EXCERPTED RECORDS:

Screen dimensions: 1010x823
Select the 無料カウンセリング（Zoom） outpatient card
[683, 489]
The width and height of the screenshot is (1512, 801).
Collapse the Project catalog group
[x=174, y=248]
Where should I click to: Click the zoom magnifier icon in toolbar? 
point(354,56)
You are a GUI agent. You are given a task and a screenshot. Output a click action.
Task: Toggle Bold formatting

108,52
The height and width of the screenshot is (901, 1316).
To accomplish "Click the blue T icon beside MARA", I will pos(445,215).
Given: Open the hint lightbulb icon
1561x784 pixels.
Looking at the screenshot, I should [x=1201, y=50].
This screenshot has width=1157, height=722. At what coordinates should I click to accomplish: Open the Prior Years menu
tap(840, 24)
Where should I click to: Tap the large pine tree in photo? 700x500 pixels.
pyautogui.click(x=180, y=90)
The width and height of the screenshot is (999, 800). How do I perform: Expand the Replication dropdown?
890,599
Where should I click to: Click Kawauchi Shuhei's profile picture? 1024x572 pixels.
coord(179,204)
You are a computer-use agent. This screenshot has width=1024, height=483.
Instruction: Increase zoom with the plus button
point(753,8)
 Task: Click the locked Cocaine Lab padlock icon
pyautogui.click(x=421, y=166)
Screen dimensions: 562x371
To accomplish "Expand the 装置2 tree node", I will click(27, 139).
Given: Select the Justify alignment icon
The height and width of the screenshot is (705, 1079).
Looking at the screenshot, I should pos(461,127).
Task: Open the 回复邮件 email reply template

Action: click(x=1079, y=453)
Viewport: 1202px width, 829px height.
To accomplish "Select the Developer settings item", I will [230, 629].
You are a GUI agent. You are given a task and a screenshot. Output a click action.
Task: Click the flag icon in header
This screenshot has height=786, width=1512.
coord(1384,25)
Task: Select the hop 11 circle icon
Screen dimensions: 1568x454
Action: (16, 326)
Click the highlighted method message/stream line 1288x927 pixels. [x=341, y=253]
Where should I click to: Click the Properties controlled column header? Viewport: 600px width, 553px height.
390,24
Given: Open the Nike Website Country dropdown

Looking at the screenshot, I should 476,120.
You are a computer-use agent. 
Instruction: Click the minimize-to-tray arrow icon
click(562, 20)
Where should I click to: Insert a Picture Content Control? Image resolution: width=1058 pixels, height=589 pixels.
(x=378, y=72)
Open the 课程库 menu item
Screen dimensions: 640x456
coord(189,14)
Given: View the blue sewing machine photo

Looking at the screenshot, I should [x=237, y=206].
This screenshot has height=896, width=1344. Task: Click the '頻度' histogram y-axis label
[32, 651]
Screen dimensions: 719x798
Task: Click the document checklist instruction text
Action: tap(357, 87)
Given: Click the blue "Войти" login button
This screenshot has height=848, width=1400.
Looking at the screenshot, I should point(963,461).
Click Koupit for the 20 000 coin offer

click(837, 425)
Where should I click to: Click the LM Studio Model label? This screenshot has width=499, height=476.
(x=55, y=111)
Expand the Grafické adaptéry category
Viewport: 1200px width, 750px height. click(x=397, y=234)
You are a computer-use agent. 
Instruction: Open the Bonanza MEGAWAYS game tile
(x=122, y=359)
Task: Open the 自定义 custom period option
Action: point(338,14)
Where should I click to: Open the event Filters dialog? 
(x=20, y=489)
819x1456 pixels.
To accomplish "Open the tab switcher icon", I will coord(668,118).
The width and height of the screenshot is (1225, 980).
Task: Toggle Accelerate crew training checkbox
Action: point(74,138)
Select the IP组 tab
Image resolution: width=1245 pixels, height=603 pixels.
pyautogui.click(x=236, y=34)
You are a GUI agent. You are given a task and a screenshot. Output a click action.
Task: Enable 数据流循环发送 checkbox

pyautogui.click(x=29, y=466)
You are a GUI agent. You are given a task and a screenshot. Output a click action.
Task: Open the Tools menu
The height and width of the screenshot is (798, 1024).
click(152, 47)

TASK INSTRUCTIONS: Convert all of the data above into a Markdown table with two columns, Number and Text. Give each nonblank line its own row with a sequential number, and omit blank lines.

PROBLEM SOLUTION:
| Number | Text |
|---|---|
| 1 | Screen dimensions: 1010x823 |
| 2 | Select the 無料カウンセリング（Zoom） outpatient card |
| 3 | [683, 489] |
| 4 | The width and height of the screenshot is (1512, 801). |
| 5 | Collapse the Project catalog group |
| 6 | [x=174, y=248] |
| 7 | Where should I click to: Click the zoom magnifier icon in toolbar?  |
| 8 | point(354,56) |
| 9 | You are a GUI agent. You are given a task and a screenshot. Output a click action. |
| 10 | Task: Toggle Bold formatting |
| 11 | 108,52 |
| 12 | The height and width of the screenshot is (901, 1316). |
| 13 | To accomplish "Click the blue T icon beside MARA", I will pos(445,215). |
| 14 | Given: Open the hint lightbulb icon |
| 15 | 1561x784 pixels. |
| 16 | Looking at the screenshot, I should [x=1201, y=50]. |
| 17 | This screenshot has width=1157, height=722. At what coordinates should I click to accomplish: Open the Prior Years menu |
| 18 | tap(840, 24) |
| 19 | Where should I click to: Tap the large pine tree in photo? 700x500 pixels. |
| 20 | pyautogui.click(x=180, y=90) |
| 21 | The width and height of the screenshot is (999, 800). How do I perform: Expand the Replication dropdown? |
| 22 | 890,599 |
| 23 | Where should I click to: Click Kawauchi Shuhei's profile picture? 1024x572 pixels. |
| 24 | coord(179,204) |
| 25 | You are a computer-use agent. This screenshot has width=1024, height=483. |
| 26 | Instruction: Increase zoom with the plus button |
| 27 | point(753,8) |
| 28 |  Task: Click the locked Cocaine Lab padlock icon |
| 29 | pyautogui.click(x=421, y=166) |
| 30 | Screen dimensions: 562x371 |
| 31 | To accomplish "Expand the 装置2 tree node", I will click(27, 139). |
| 32 | Given: Select the Justify alignment icon |
| 33 | The height and width of the screenshot is (705, 1079). |
| 34 | Looking at the screenshot, I should pos(461,127). |
| 35 | Task: Open the 回复邮件 email reply template |
| 36 | Action: click(x=1079, y=453) |
| 37 | Viewport: 1202px width, 829px height. |
| 38 | To accomplish "Select the Developer settings item", I will [230, 629]. |
| 39 | You are a GUI agent. You are given a task and a screenshot. Output a click action. |
| 40 | Task: Click the flag icon in header |
| 41 | This screenshot has height=786, width=1512. |
| 42 | coord(1384,25) |
| 43 | Task: Select the hop 11 circle icon |
| 44 | Screen dimensions: 1568x454 |
| 45 | Action: (16, 326) |
| 46 | Click the highlighted method message/stream line 1288x927 pixels. [x=341, y=253] |
| 47 | Where should I click to: Click the Properties controlled column header? Viewport: 600px width, 553px height. |
| 48 | 390,24 |
| 49 | Given: Open the Nike Website Country dropdown |
| 50 | Looking at the screenshot, I should 476,120. |
| 51 | You are a computer-use agent.  |
| 52 | Instruction: Click the minimize-to-tray arrow icon |
| 53 | click(562, 20) |
| 54 | Where should I click to: Insert a Picture Content Control? Image resolution: width=1058 pixels, height=589 pixels. |
| 55 | (x=378, y=72) |
| 56 | Open the 课程库 menu item |
| 57 | Screen dimensions: 640x456 |
| 58 | coord(189,14) |
| 59 | Given: View the blue sewing machine photo |
| 60 | Looking at the screenshot, I should [x=237, y=206]. |
| 61 | This screenshot has height=896, width=1344. Task: Click the '頻度' histogram y-axis label |
| 62 | [32, 651] |
| 63 | Screen dimensions: 719x798 |
| 64 | Task: Click the document checklist instruction text |
| 65 | Action: tap(357, 87) |
| 66 | Given: Click the blue "Войти" login button |
| 67 | This screenshot has height=848, width=1400. |
| 68 | Looking at the screenshot, I should point(963,461). |
| 69 | Click Koupit for the 20 000 coin offer |
| 70 | click(837, 425) |
| 71 | Where should I click to: Click the LM Studio Model label? This screenshot has width=499, height=476. |
| 72 | (x=55, y=111) |
| 73 | Expand the Grafické adaptéry category |
| 74 | Viewport: 1200px width, 750px height. click(x=397, y=234) |
| 75 | You are a computer-use agent.  |
| 76 | Instruction: Open the Bonanza MEGAWAYS game tile |
| 77 | (x=122, y=359) |
| 78 | Task: Open the 自定义 custom period option |
| 79 | Action: point(338,14) |
| 80 | Where should I click to: Open the event Filters dialog?  |
| 81 | (x=20, y=489) |
| 82 | 819x1456 pixels. |
| 83 | To accomplish "Open the tab switcher icon", I will coord(668,118). |
| 84 | The width and height of the screenshot is (1225, 980). |
| 85 | Task: Toggle Accelerate crew training checkbox |
| 86 | Action: point(74,138) |
| 87 | Select the IP组 tab |
| 88 | Image resolution: width=1245 pixels, height=603 pixels. |
| 89 | pyautogui.click(x=236, y=34) |
| 90 | You are a GUI agent. You are given a task and a screenshot. Output a click action. |
| 91 | Task: Enable 数据流循环发送 checkbox |
| 92 | pyautogui.click(x=29, y=466) |
| 93 | You are a GUI agent. You are given a task and a screenshot. Output a click action. |
| 94 | Task: Open the Tools menu |
| 95 | The height and width of the screenshot is (798, 1024). |
| 96 | click(152, 47) |